Given data Block Start

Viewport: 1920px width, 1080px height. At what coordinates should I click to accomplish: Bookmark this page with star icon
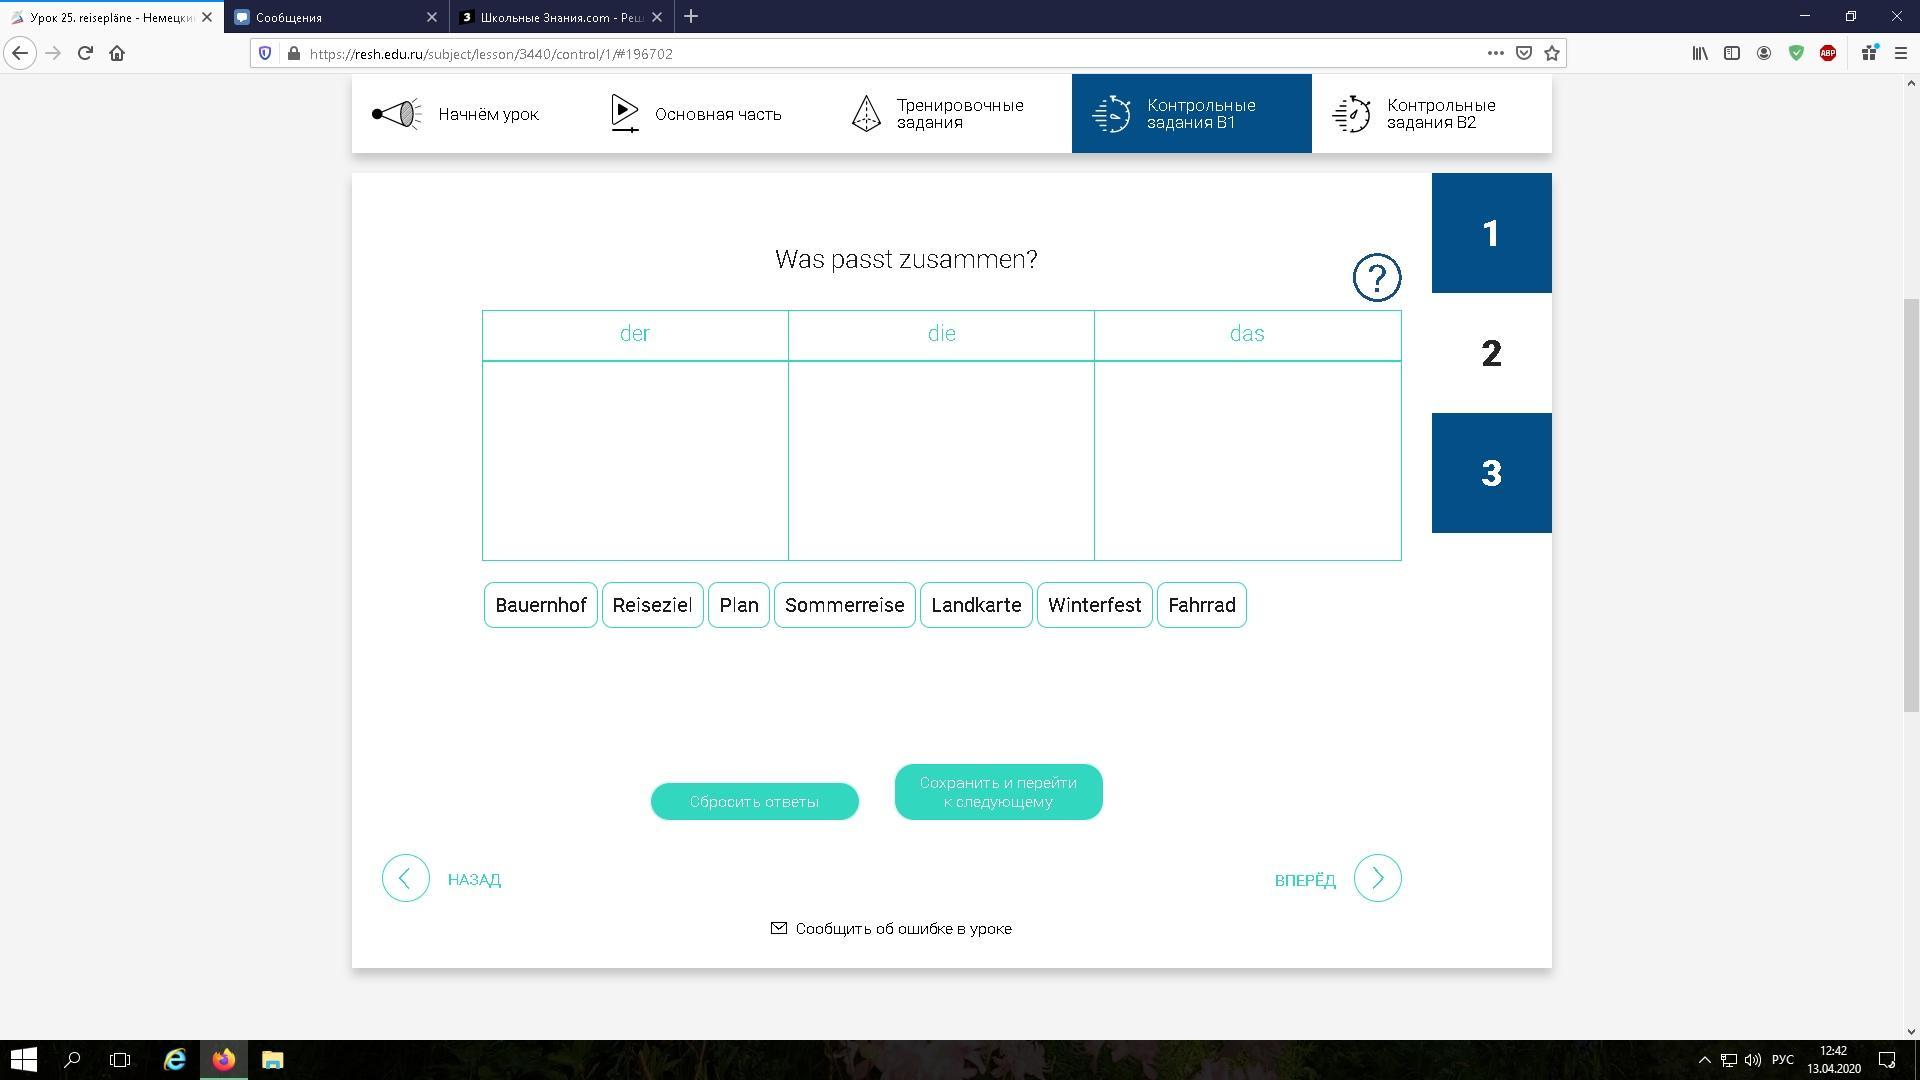(x=1551, y=54)
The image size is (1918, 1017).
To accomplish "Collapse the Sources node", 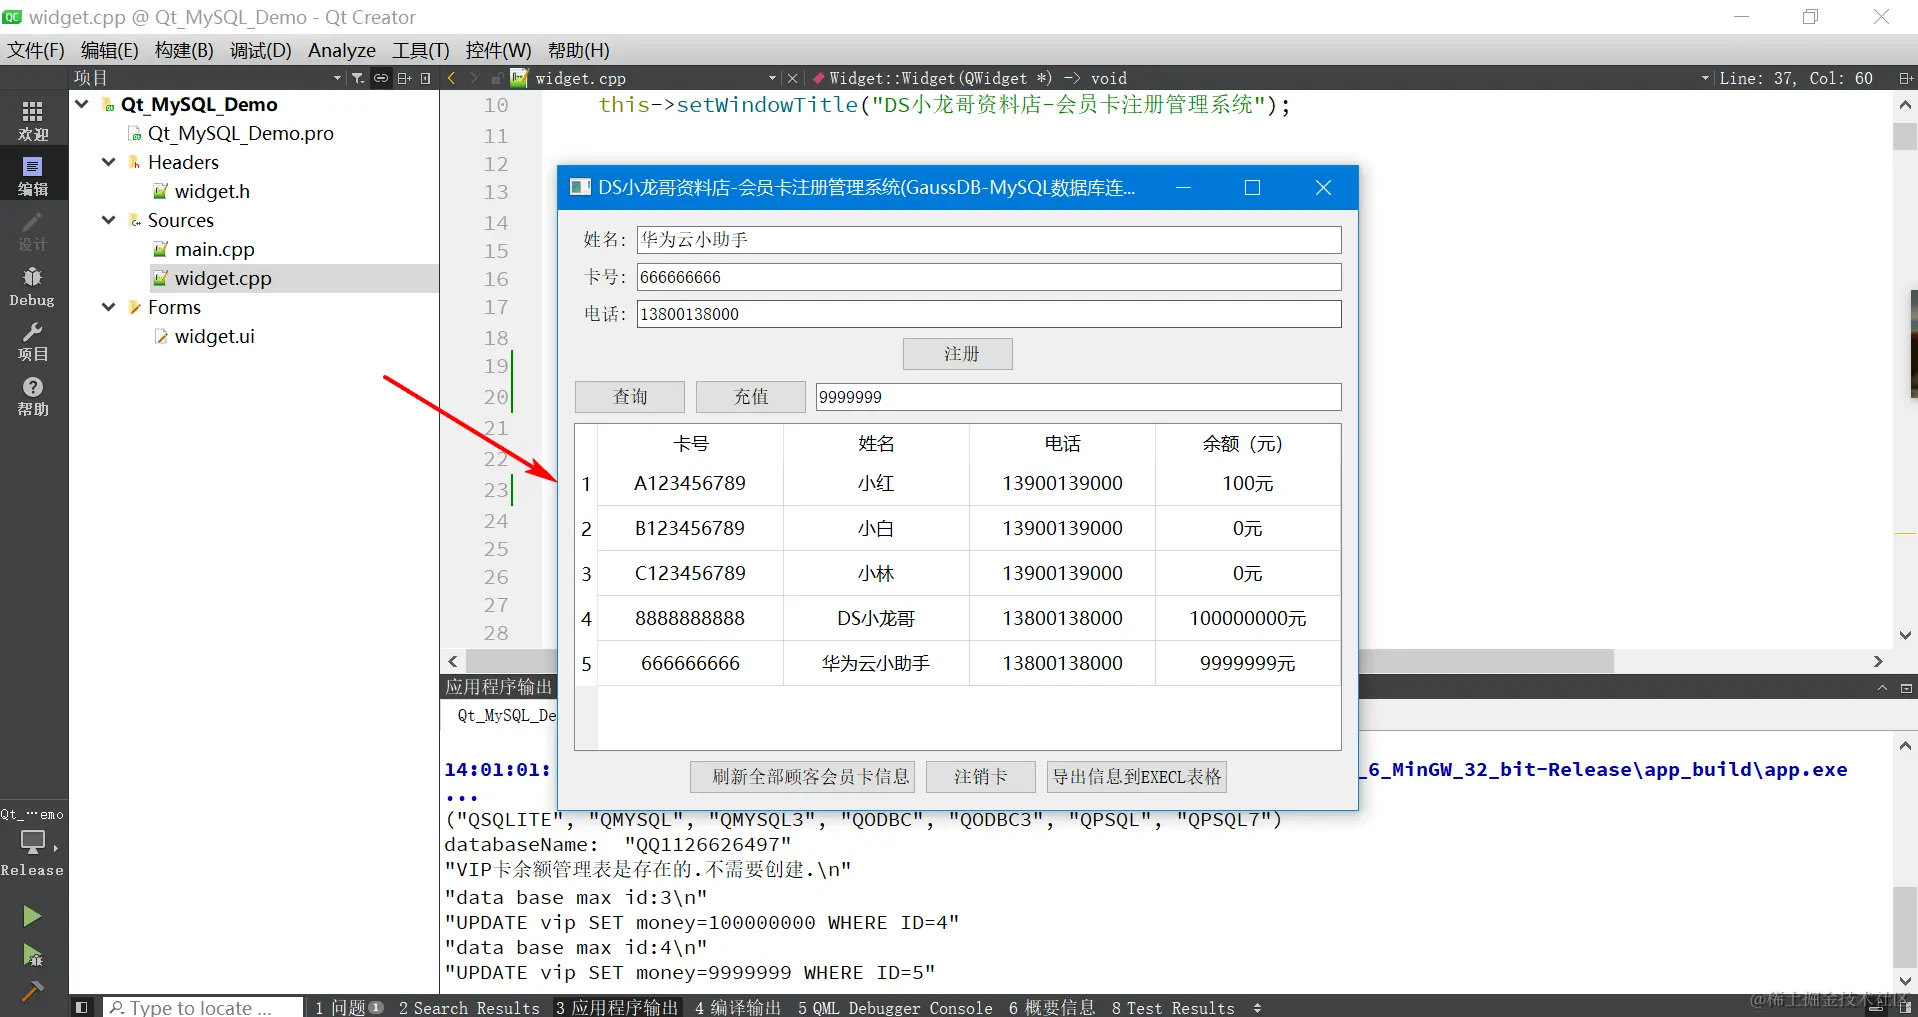I will (107, 220).
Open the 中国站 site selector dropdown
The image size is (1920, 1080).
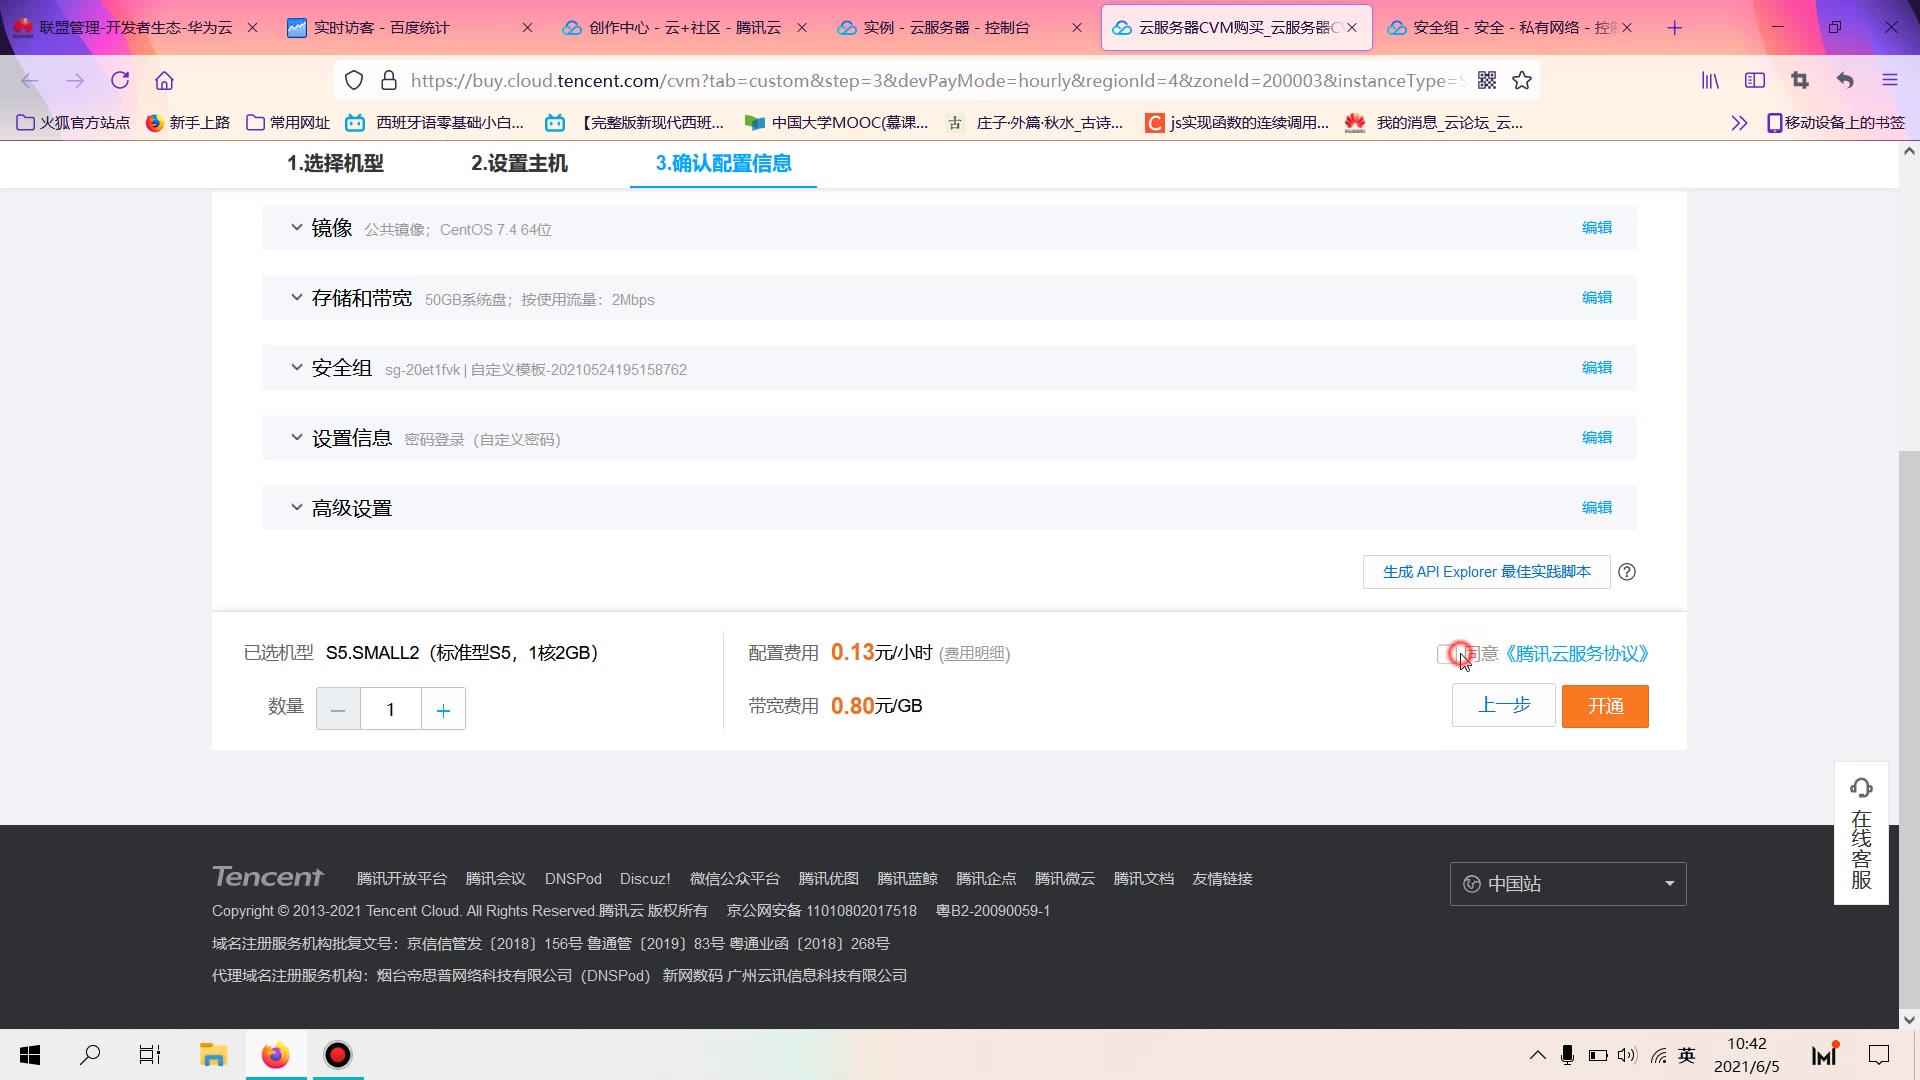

Given data Block End

# What you will do
How many of the lines in the listing above hold the word "size"? Report only that figure.

# Result of this task
2